Dataset records:
--- START ---

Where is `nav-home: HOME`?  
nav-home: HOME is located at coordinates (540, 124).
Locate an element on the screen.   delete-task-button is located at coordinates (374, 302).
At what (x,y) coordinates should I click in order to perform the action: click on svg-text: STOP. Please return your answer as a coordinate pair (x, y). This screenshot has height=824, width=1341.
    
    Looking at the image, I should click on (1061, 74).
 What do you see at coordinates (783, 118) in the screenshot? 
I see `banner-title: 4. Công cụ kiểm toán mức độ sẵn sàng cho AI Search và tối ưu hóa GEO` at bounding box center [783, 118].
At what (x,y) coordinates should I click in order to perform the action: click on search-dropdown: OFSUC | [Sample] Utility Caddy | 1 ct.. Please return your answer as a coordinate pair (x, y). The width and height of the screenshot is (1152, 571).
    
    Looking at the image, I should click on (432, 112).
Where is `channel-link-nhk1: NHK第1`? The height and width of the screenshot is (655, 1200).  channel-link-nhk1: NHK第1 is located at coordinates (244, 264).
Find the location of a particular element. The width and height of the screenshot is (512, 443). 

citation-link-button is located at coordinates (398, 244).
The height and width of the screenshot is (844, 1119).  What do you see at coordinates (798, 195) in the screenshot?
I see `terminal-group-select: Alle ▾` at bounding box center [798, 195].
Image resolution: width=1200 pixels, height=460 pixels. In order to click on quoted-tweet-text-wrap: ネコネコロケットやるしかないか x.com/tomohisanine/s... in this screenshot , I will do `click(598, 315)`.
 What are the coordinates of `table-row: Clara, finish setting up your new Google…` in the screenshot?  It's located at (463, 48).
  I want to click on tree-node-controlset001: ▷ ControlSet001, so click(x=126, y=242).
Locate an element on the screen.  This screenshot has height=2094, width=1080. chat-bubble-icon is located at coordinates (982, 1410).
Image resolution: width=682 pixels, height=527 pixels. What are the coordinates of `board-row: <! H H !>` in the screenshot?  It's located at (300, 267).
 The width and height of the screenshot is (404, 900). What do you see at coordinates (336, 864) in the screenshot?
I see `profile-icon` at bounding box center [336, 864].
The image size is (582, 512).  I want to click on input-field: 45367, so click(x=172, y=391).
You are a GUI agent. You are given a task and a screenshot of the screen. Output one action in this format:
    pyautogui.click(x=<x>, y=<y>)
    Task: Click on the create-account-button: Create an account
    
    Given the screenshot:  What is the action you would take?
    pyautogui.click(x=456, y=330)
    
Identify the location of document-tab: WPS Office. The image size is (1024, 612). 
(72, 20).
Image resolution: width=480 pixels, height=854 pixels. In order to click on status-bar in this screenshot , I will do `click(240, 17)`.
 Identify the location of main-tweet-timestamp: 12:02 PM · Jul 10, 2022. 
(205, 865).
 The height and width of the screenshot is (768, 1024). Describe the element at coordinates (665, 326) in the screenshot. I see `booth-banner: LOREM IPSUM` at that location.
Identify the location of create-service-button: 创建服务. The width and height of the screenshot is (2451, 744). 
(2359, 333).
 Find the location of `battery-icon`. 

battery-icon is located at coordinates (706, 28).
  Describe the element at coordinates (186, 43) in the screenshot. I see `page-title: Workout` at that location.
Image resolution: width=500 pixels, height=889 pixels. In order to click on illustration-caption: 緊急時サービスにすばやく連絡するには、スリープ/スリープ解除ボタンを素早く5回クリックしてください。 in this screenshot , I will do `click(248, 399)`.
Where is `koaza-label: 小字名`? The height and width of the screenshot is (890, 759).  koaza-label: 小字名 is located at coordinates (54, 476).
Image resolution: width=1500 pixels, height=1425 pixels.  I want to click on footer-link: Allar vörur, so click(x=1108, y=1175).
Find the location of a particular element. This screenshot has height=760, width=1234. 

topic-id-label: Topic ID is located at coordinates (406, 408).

--- END ---

**WHAT IS NEEDED**. Reproduce every one of the records above, line for line and without any changes.

**RESULT FOR THIS TASK**.
Where is `nav-home: HOME`?  
nav-home: HOME is located at coordinates (540, 124).
Locate an element on the screen.   delete-task-button is located at coordinates (374, 302).
At what (x,y) coordinates should I click in order to perform the action: click on svg-text: STOP. Please return your answer as a coordinate pair (x, y). This screenshot has height=824, width=1341.
    
    Looking at the image, I should click on (1061, 74).
 What do you see at coordinates (783, 118) in the screenshot? 
I see `banner-title: 4. Công cụ kiểm toán mức độ sẵn sàng cho AI Search và tối ưu hóa GEO` at bounding box center [783, 118].
At what (x,y) coordinates should I click in order to perform the action: click on search-dropdown: OFSUC | [Sample] Utility Caddy | 1 ct.. Please return your answer as a coordinate pair (x, y). The width and height of the screenshot is (1152, 571).
    
    Looking at the image, I should click on (432, 112).
Where is `channel-link-nhk1: NHK第1`? The height and width of the screenshot is (655, 1200).  channel-link-nhk1: NHK第1 is located at coordinates (244, 264).
Find the location of a particular element. The width and height of the screenshot is (512, 443). 

citation-link-button is located at coordinates (398, 244).
The height and width of the screenshot is (844, 1119).  What do you see at coordinates (798, 195) in the screenshot?
I see `terminal-group-select: Alle ▾` at bounding box center [798, 195].
Image resolution: width=1200 pixels, height=460 pixels. In order to click on quoted-tweet-text-wrap: ネコネコロケットやるしかないか x.com/tomohisanine/s... in this screenshot , I will do `click(598, 315)`.
 What are the coordinates of `table-row: Clara, finish setting up your new Google…` in the screenshot?  It's located at (463, 48).
  I want to click on tree-node-controlset001: ▷ ControlSet001, so click(x=126, y=242).
Locate an element on the screen.  This screenshot has height=2094, width=1080. chat-bubble-icon is located at coordinates (982, 1410).
Image resolution: width=682 pixels, height=527 pixels. What are the coordinates of `board-row: <! H H !>` in the screenshot?  It's located at (300, 267).
 The width and height of the screenshot is (404, 900). What do you see at coordinates (336, 864) in the screenshot?
I see `profile-icon` at bounding box center [336, 864].
The image size is (582, 512).  I want to click on input-field: 45367, so click(x=172, y=391).
You are a GUI agent. You are given a task and a screenshot of the screen. Output one action in this format:
    pyautogui.click(x=<x>, y=<y>)
    Task: Click on the create-account-button: Create an account
    
    Given the screenshot:  What is the action you would take?
    pyautogui.click(x=456, y=330)
    
Identify the location of document-tab: WPS Office. The image size is (1024, 612). 
(72, 20).
Image resolution: width=480 pixels, height=854 pixels. In order to click on status-bar in this screenshot , I will do `click(240, 17)`.
 Identify the location of main-tweet-timestamp: 12:02 PM · Jul 10, 2022. 
(205, 865).
 The height and width of the screenshot is (768, 1024). Describe the element at coordinates (665, 326) in the screenshot. I see `booth-banner: LOREM IPSUM` at that location.
Identify the location of create-service-button: 创建服务. The width and height of the screenshot is (2451, 744). 
(2359, 333).
 Find the location of `battery-icon`. 

battery-icon is located at coordinates (706, 28).
  Describe the element at coordinates (186, 43) in the screenshot. I see `page-title: Workout` at that location.
Image resolution: width=500 pixels, height=889 pixels. In order to click on illustration-caption: 緊急時サービスにすばやく連絡するには、スリープ/スリープ解除ボタンを素早く5回クリックしてください。 in this screenshot , I will do `click(248, 399)`.
Where is `koaza-label: 小字名`? The height and width of the screenshot is (890, 759).  koaza-label: 小字名 is located at coordinates (54, 476).
Image resolution: width=1500 pixels, height=1425 pixels.  I want to click on footer-link: Allar vörur, so click(x=1108, y=1175).
Find the location of a particular element. This screenshot has height=760, width=1234. 

topic-id-label: Topic ID is located at coordinates (406, 408).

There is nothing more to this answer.